_Goal of the exercise_
Repeat every one of the records below word for word, keeping each line in its original order.

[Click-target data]

** Start **

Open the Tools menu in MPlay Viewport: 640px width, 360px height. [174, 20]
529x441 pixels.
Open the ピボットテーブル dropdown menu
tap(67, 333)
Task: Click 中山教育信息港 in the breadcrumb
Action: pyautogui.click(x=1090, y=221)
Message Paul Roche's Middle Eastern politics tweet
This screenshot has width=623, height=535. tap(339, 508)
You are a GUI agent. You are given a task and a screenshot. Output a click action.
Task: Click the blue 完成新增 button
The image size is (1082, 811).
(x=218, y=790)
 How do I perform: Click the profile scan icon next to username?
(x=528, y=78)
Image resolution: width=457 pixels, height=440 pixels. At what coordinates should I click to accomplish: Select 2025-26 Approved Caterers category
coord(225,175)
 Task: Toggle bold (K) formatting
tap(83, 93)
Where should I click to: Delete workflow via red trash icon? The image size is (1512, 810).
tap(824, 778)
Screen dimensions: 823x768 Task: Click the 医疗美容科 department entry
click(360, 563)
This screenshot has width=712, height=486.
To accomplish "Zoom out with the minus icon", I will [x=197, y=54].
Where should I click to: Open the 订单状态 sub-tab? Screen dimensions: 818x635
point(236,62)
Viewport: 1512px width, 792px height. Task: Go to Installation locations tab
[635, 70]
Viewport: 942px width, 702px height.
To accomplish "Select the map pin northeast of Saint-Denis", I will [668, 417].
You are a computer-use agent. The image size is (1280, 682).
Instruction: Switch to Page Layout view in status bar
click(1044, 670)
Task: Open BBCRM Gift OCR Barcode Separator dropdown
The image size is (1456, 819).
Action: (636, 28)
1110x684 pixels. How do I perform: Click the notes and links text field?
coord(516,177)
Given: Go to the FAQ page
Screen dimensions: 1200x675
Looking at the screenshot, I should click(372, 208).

** End **

_Task response_
Open the Tools menu in MPlay Viewport: 640px width, 360px height. [174, 20]
529x441 pixels.
Open the ピボットテーブル dropdown menu
tap(67, 333)
Task: Click 中山教育信息港 in the breadcrumb
Action: pyautogui.click(x=1090, y=221)
Message Paul Roche's Middle Eastern politics tweet
This screenshot has width=623, height=535. tap(339, 508)
You are a GUI agent. You are given a task and a screenshot. Output a click action.
Task: Click the blue 完成新增 button
The image size is (1082, 811).
(x=218, y=790)
 How do I perform: Click the profile scan icon next to username?
(x=528, y=78)
Image resolution: width=457 pixels, height=440 pixels. At what coordinates should I click to accomplish: Select 2025-26 Approved Caterers category
coord(225,175)
 Task: Toggle bold (K) formatting
tap(83, 93)
Where should I click to: Delete workflow via red trash icon? The image size is (1512, 810).
tap(824, 778)
Screen dimensions: 823x768 Task: Click the 医疗美容科 department entry
click(360, 563)
This screenshot has width=712, height=486.
To accomplish "Zoom out with the minus icon", I will [x=197, y=54].
Where should I click to: Open the 订单状态 sub-tab? Screen dimensions: 818x635
point(236,62)
Viewport: 1512px width, 792px height. Task: Go to Installation locations tab
[635, 70]
Viewport: 942px width, 702px height.
To accomplish "Select the map pin northeast of Saint-Denis", I will [668, 417].
You are a computer-use agent. The image size is (1280, 682).
Instruction: Switch to Page Layout view in status bar
click(1044, 670)
Task: Open BBCRM Gift OCR Barcode Separator dropdown
The image size is (1456, 819).
Action: (636, 28)
1110x684 pixels. How do I perform: Click the notes and links text field?
coord(516,177)
Given: Go to the FAQ page
Screen dimensions: 1200x675
Looking at the screenshot, I should click(372, 208).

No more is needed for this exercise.